The extensions are entirely modular, so bloat is a red herring.
The dependencies are on a per-extension basis - so if you don’t
want to install libvorbis, libaudiofile, libesd arts or whatever,
don’t enable the extension. I’ve never really understood the
philosophy that code reuse is bad anyway. What’s the alternative?
Put an entire copy of smpeg and libvorbis into openal? Just so
people don’t have to type --enable-smpeg? I don’t have any interest
in maintaining an mp3 decoder.

The mp3 decoder should be my problem to worry about, not yours.
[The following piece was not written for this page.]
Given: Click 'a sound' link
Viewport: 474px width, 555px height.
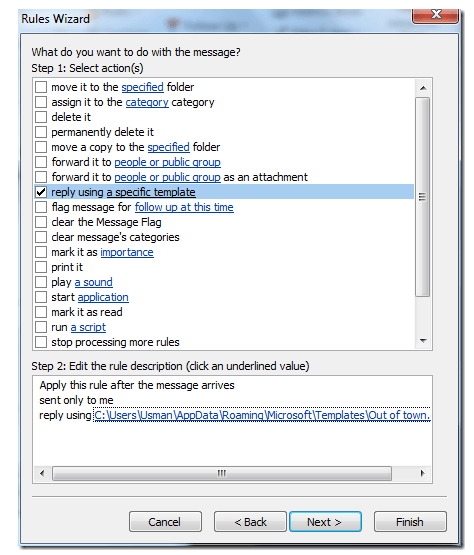Looking at the screenshot, I should click(93, 282).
If I want
mp3, I would have to worry about which decoder to use, whether or not I
wanted it static or dynamic, whether I’d include it with my binaries for a
given arch or not, etc. I don’t like external deps much, as list archives
will plainly tell anyone. I don’t like them to the point that I wrote a
whole mechanism to handle dynamic OpenGL binding to ensure that the
program built regardless of how screwed up your vendor’s OpenGL dev stuff
is.

I’d rather not have to do the same with OpenAL, especially given that
currently SDL does not export the functions which are needed to do this
from its API. (They’re trivial for Win32 and free UNIXes, but it’s still
better left to SDL for portability reasons…) Kudos to whomever is
responsible for making alcGetProcAddress be guaranteed to work on all
functions, rather than just extensions as OpenGL.

And there’s nothing stopping you from implementing your own decoders
for these formats. Then you can sit in comfort and introduce the
exactly same dependencies you just eliminated by selecting a
configure option. Yay!

If I don’t want them, I shouldn’t have to worry about them. I’m stuck
worrying about them anyway.

I hope it’s obvious by now that your criticism is based largely on
ignorance and misconception. The API is simple, amply documented
and if it does not meet your criteria for self containment, at least
it is modular. I guess it’s lost on you that many of the extensions
are in alut, not al.

My criticisms are based on what I can see in CVS and on the website. I’m
not infallible (I did not know that Chris’s patches were finally accepted
after more than a year of him maintaining a fork he didn’t want, and I
guess widespread Linux support will happen if widespread win32 support
does) but simple and amply documented I still contest, if for no other
reason than that if such were the case I should not have nearly as many
problems trying to find out how to do anything useful with the library.